**Work required**: Please format the lines from the one containing "You are a GUI" through the one containing "Image resolution: width=576", both included, as a JSON list of strings with one string per line and blank lines left out.

**Given data**:
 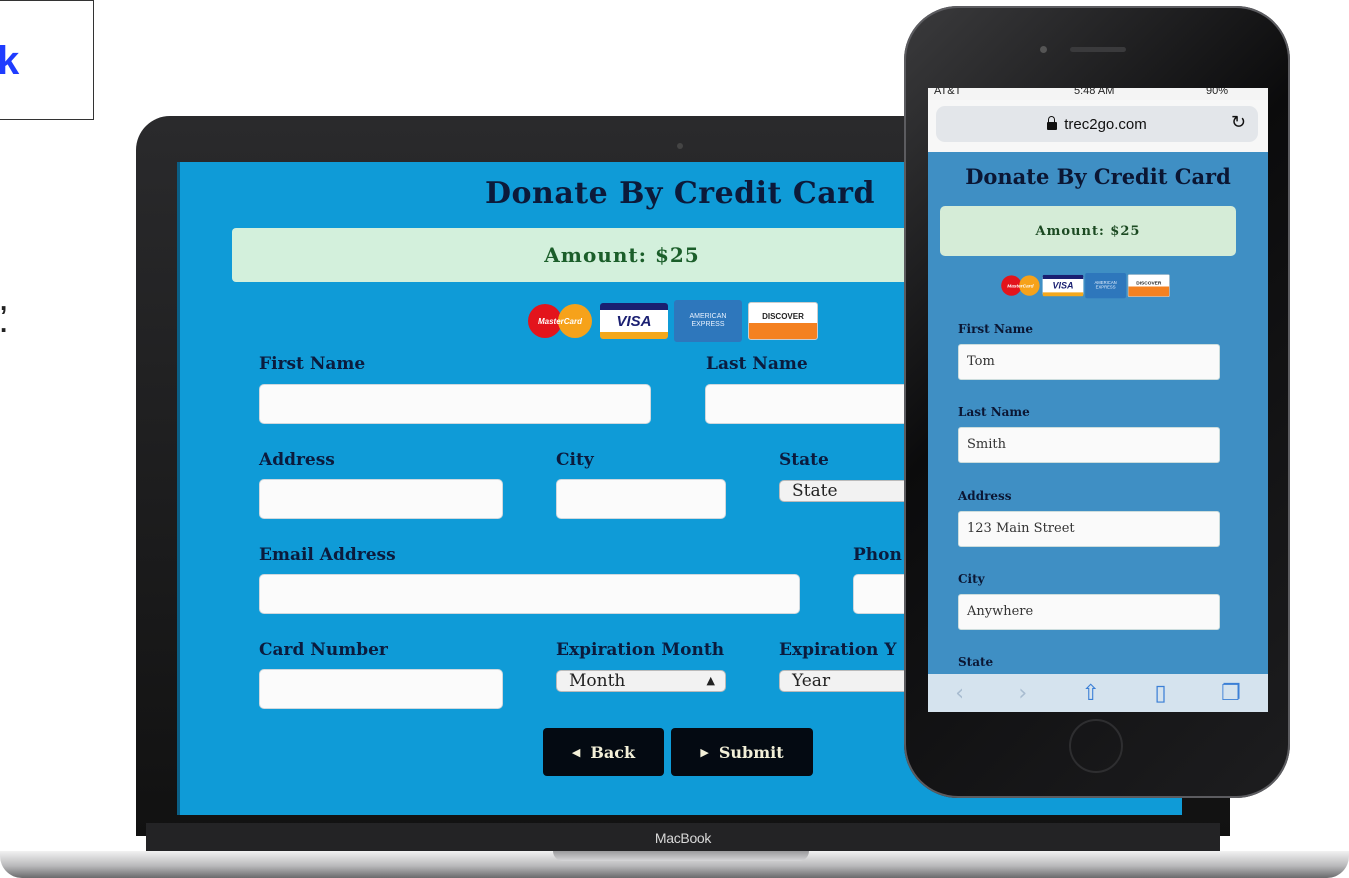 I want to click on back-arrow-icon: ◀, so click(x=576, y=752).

--

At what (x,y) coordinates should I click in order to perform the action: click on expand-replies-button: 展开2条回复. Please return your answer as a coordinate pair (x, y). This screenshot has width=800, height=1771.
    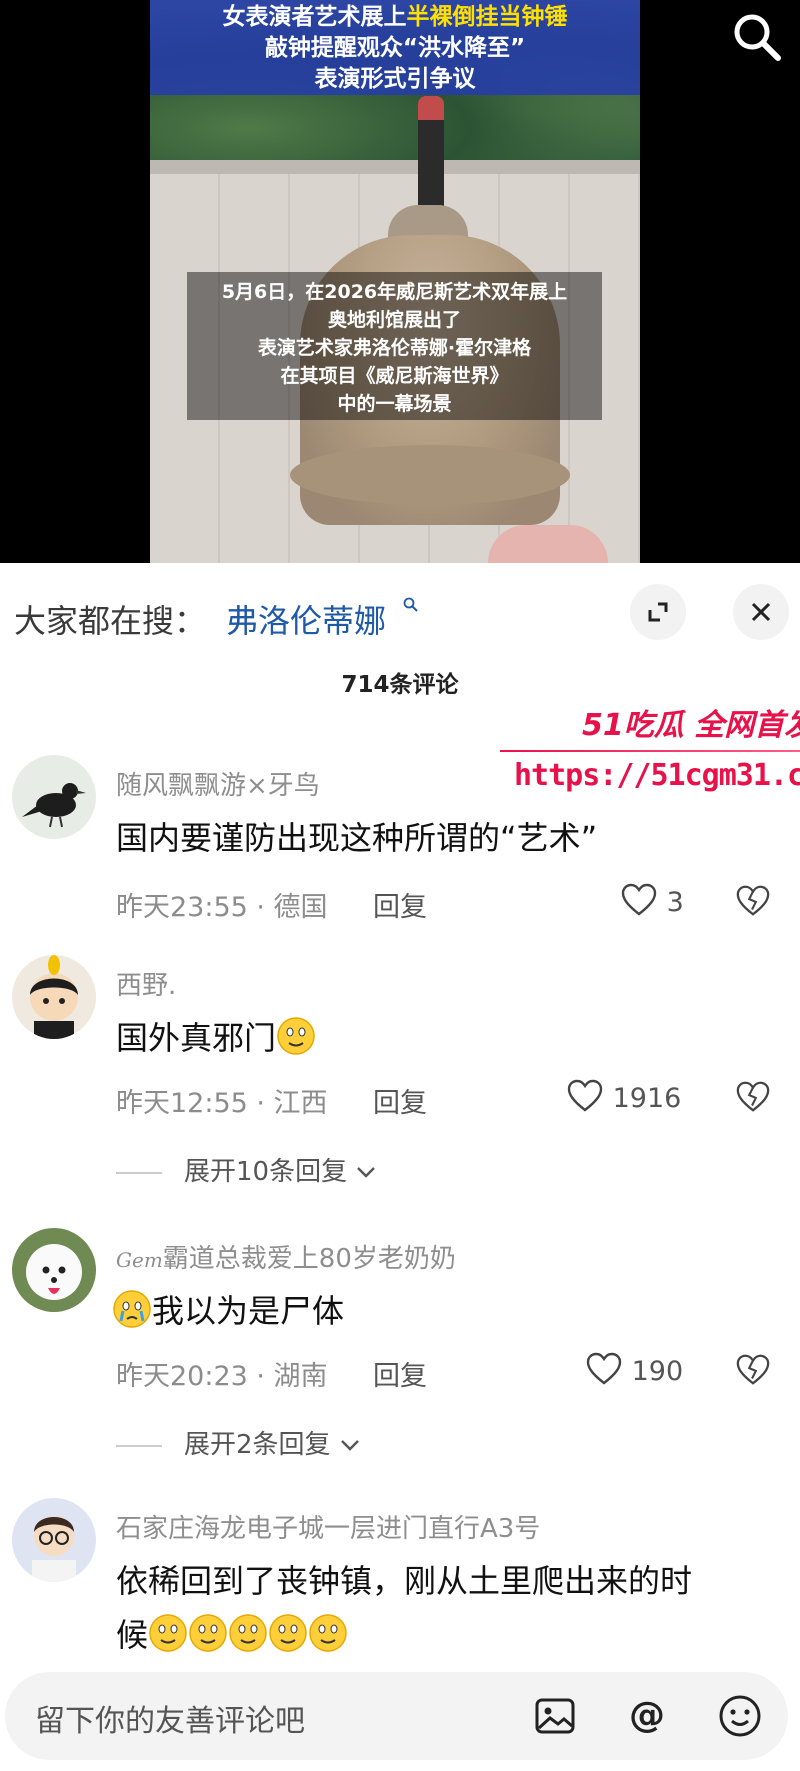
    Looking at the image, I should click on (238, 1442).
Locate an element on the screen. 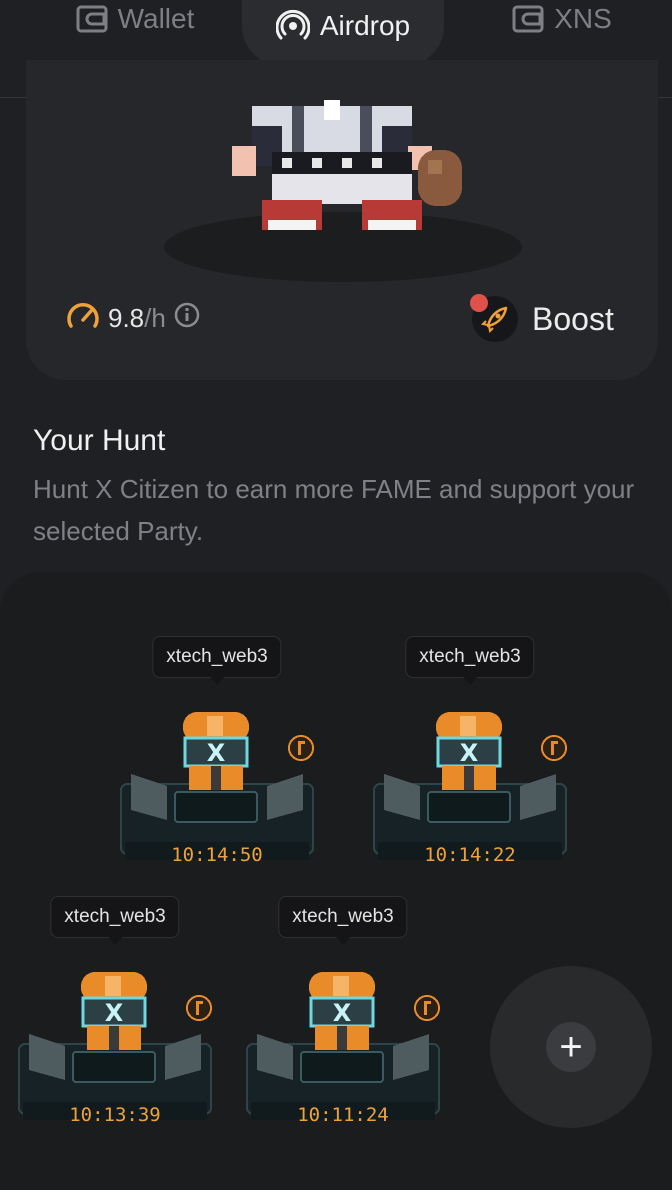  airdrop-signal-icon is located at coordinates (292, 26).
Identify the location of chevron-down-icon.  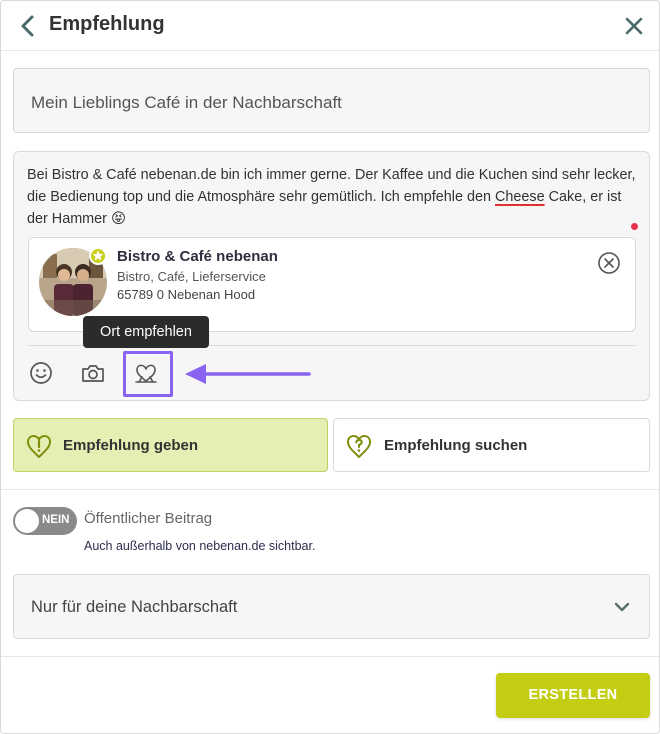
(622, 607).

* * *

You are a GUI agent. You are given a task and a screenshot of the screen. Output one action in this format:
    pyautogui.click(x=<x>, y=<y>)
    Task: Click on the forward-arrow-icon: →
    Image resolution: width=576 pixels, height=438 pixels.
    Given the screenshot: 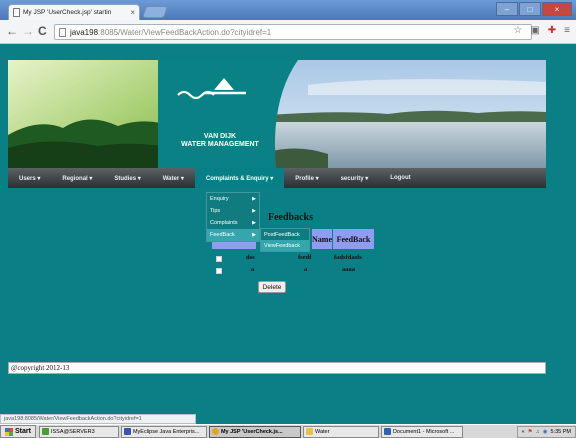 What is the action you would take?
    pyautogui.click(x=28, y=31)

**Exercise answer**:
[
  "You are a GUI agent. You are given a task and a screenshot of the screen. Output one action in this format:",
  "    pyautogui.click(x=<x>, y=<y>)",
  "    Task: Click on the forward-arrow-icon: →",
  "    Image resolution: width=576 pixels, height=438 pixels."
]